Stored dataset items
──────
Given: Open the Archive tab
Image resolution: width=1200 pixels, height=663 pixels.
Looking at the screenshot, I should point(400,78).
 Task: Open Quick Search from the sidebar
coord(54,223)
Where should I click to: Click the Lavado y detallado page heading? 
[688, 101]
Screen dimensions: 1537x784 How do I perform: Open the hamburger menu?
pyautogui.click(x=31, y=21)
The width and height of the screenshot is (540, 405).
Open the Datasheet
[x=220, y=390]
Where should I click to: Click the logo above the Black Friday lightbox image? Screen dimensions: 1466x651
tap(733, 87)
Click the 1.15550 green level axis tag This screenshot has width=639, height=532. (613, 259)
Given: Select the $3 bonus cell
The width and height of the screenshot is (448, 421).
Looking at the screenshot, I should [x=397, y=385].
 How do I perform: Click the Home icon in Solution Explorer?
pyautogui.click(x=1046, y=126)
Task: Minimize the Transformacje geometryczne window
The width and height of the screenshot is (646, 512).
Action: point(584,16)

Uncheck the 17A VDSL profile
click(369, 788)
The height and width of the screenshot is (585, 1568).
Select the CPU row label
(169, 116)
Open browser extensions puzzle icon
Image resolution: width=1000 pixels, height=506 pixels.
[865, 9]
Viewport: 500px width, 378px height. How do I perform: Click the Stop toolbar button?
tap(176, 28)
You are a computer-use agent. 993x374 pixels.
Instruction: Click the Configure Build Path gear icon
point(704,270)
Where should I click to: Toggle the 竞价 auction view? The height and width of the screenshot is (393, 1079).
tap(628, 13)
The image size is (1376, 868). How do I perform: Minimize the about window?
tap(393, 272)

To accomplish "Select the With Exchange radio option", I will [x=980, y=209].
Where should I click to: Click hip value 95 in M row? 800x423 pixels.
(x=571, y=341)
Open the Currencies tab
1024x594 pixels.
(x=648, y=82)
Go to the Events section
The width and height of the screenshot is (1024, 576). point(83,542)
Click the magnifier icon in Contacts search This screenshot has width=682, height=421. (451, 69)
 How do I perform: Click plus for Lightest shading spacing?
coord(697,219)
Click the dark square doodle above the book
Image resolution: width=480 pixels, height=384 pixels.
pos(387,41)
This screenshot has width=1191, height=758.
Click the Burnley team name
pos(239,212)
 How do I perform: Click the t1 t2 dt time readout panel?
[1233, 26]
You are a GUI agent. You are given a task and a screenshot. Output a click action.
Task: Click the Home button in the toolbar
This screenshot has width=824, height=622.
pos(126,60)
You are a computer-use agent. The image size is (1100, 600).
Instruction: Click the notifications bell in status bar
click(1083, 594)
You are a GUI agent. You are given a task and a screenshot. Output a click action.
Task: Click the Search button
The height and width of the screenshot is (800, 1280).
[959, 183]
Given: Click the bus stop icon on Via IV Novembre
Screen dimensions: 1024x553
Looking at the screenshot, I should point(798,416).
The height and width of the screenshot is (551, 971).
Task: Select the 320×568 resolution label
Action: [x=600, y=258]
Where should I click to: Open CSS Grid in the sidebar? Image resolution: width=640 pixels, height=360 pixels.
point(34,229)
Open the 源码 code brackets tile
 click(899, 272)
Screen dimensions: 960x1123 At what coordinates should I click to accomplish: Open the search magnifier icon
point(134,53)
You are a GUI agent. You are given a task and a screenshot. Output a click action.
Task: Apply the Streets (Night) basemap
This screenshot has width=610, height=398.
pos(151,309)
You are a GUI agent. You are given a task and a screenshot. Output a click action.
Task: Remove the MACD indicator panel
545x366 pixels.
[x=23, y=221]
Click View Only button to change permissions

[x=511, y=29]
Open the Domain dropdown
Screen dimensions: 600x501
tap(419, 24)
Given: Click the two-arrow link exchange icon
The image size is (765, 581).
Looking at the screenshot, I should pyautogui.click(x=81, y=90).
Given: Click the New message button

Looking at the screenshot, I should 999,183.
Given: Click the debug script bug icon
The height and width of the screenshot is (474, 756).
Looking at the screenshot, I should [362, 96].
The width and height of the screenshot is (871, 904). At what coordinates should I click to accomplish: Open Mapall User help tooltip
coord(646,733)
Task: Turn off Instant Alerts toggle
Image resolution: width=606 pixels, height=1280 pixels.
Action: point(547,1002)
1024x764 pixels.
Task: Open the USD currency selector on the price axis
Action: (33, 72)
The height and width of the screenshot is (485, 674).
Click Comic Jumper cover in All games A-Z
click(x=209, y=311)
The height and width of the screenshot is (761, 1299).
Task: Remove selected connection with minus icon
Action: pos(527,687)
──────
● Written request: Copy the rows verbatim, starting at the line containing "Task: Open Quick Search from the sidebar" and ending at the line containing "tap(733, 87)", with both of those lines included.

● Result:
 Task: Open Quick Search from the sidebar
coord(54,223)
Where should I click to: Click the Lavado y detallado page heading? 
[688, 101]
Screen dimensions: 1537x784 How do I perform: Open the hamburger menu?
pyautogui.click(x=31, y=21)
The width and height of the screenshot is (540, 405).
Open the Datasheet
[x=220, y=390]
Where should I click to: Click the logo above the Black Friday lightbox image? Screen dimensions: 1466x651
tap(733, 87)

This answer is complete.